# Epoxy paint for garage floor



## MoJoe (Feb 24, 2006)

I'm buying a new house with an attached 2 car garage and I was planning to seal the floor before moving in. I've seen some DIY epoxy paint kits at the big box stores for around $100, and I've also seen kits for as much as $500. 

I'm wondering if anyone here has used these kits or any similar epoxy paint for their concrete floors. How do they hold up? How hard is it to apply? And do you have any recommendations.

Any assistance is appreciated.


----------



## Square Eye (Feb 24, 2006)

I don't really have any recommendations for the brand. I have used the kits and I liked it. The prep is the biggest part of the job. Make sure that the floor is I MEAN CLEAN! Oil, dust, wax, water(moisture), will cause this stuff to fail miserably. It's best to have 2 people because it has to be used within a short time after mixing. Put it on thick so that you don't have to re-coat it. One of you should start edging as soon as you get the paint mixed. The other should start rolling it on as soon as you get an edge to work from. Buy a gallon for each garage bay and put it on thick. Plan your job before you start and know where you will end it. Roller pans are a pain when you are painting a floor like this. Get a 5gallon bucket and a paint screen, also get a long handle for your roller frame. The length of a broom stick is just right. Then you can just dip your roller in the paint, roll the excess off on the screen, and roll it on quick. I scoot my bucket along with me with my foot. That speeds the job up considerably.

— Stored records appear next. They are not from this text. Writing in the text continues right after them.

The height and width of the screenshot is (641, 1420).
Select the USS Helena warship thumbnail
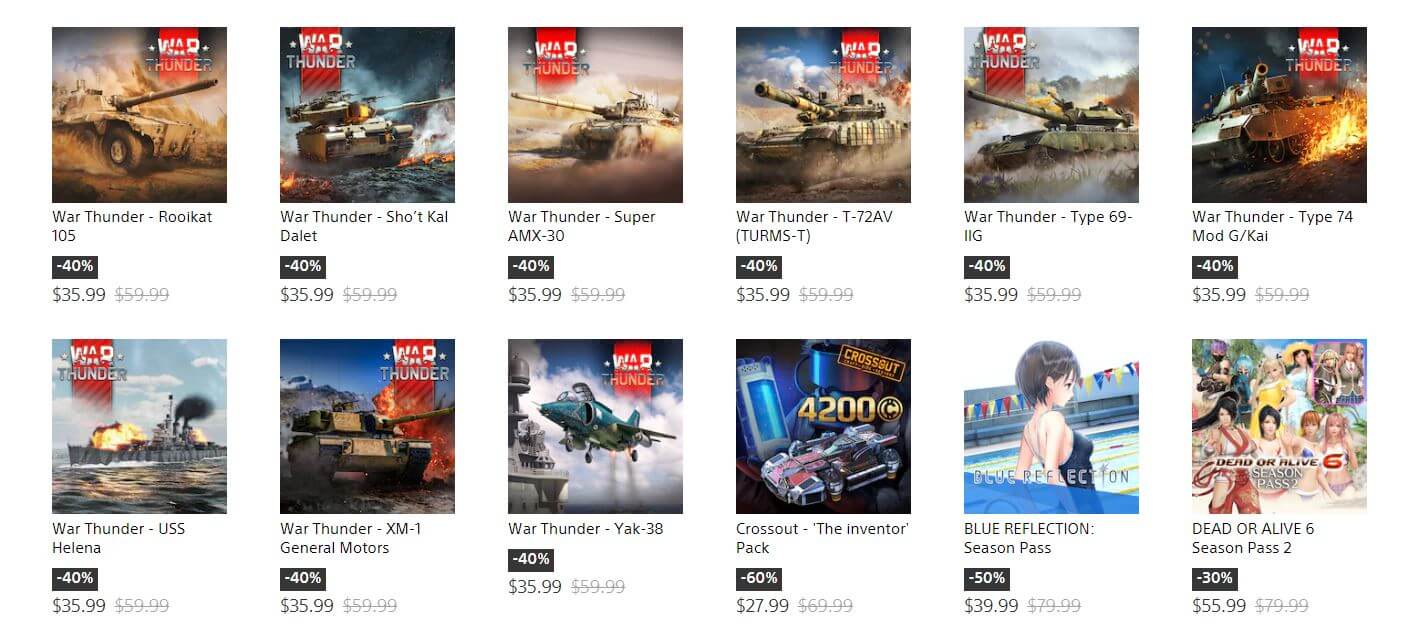click(x=139, y=427)
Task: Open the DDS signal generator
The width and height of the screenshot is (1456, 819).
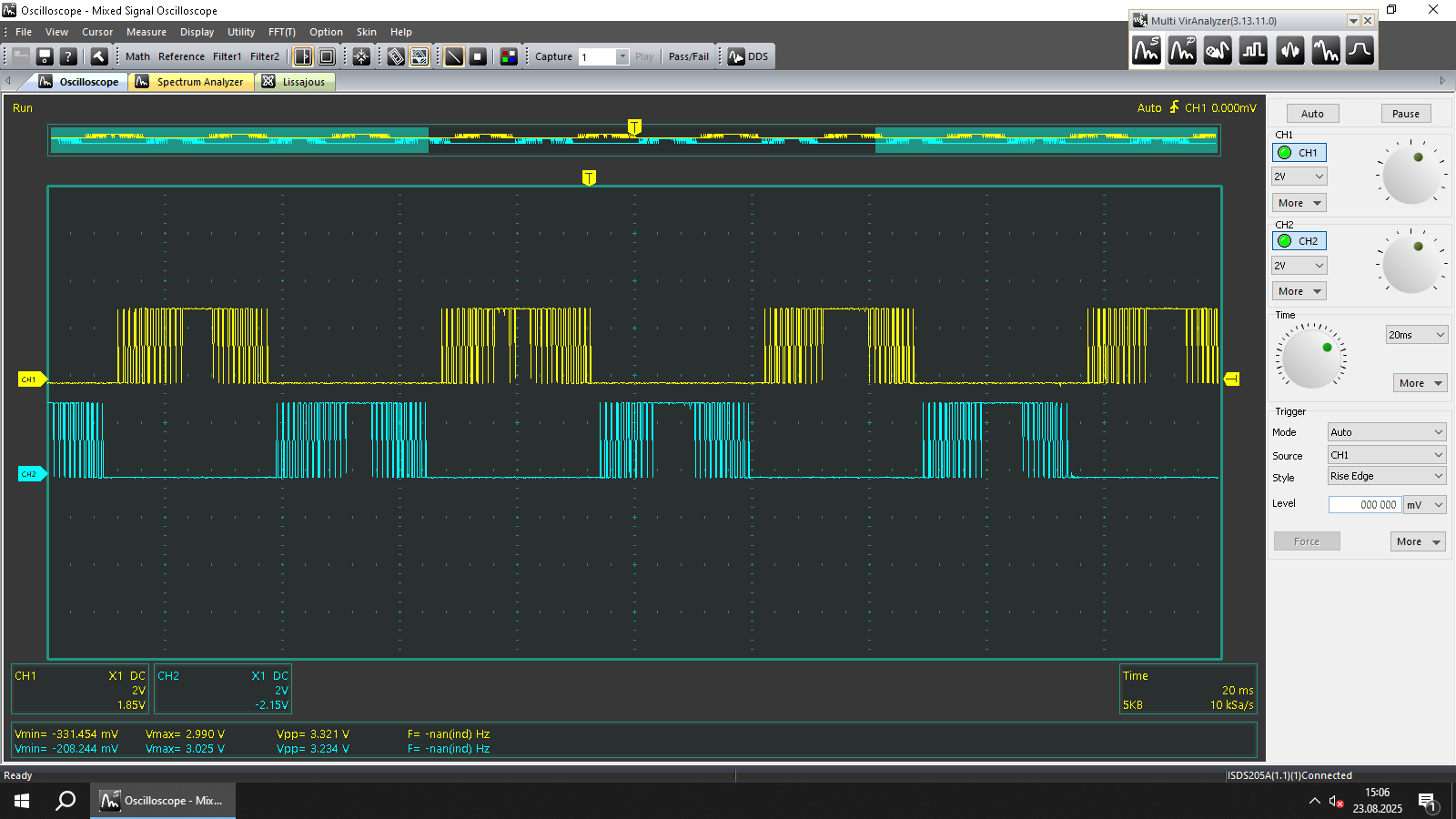Action: tap(748, 56)
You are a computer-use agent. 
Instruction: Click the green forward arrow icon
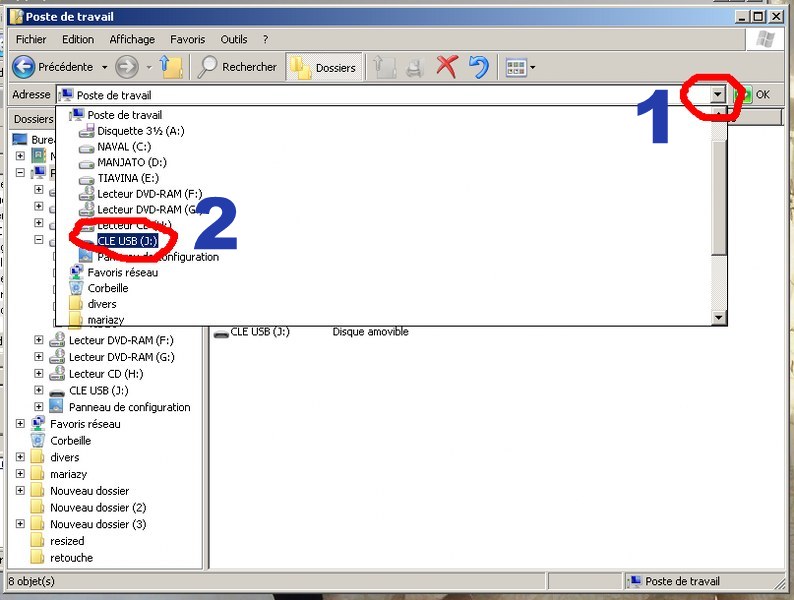pos(127,67)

Tom in KY, You will be pleased with the way it looks for years.


----------



## Daryl in Nanoose (Feb 25, 2006)

If you want to save your paint job go out and purchase some runners and place them where the tires on you vehicle will be. Hot tires will pull up the paint.


----------



## BillsCatz (Mar 16, 2006)

The epoxy-based paints from HD and Lowes work just fine, as long as you clean and rinse the concrete well and let it dry.  Hey Darryl, Nanook of BC,,, 

_______________________________________________________________

Disrespectful replies will not go unnoticed. 
This forum is not about who's right or wrong.
Keep your replies friendly or they will be edited or deleted.​


----------



## Square Eye (Mar 16, 2006)

Daryl's suggestion to lay runners where the tires will go sounds logical to me. He has opinions just like everyone else. If he wants to share them with us, we can use them as we see fit. There's no harm in making a suggestion on this forum. Is there? I haven't seen a test that you have to take to post on this forum. I believe that many opinions gathered together are the perfect thing for someone who can process the information provided. Glean out what you don't like and don't be afraid to try what someone else recommends.

Tom in KY, there's room for all who have ideas to post here.


----------



## inspectorD (Mar 16, 2006)

Woof...woof,woof,wooof.......
Square Eye, Your dogs start barkin again???
One more thing to remember about that paint stuff you fellers are woofin about. 
It gets REALLY slippery when it gets wet, or oily!!

Be careful out there,and be cool....   

InspectorD


----------



## Modutile (Jun 23, 2011)

There are alternatives to epoxy paint. You may want to consider garage floor tiles. About half our customers come to us after they get tired of redoing the epoxy paint. The home kit epoxy paint will usually only last for about a year if you park a car on top of it regularly.  On the other hand, there are commercial grade epoxy paints that will do the job right.  If you go that route, ask for epoxy paint that is used in airplane hangars. They are very expensive but it will last for many years.  Good Luck.


----------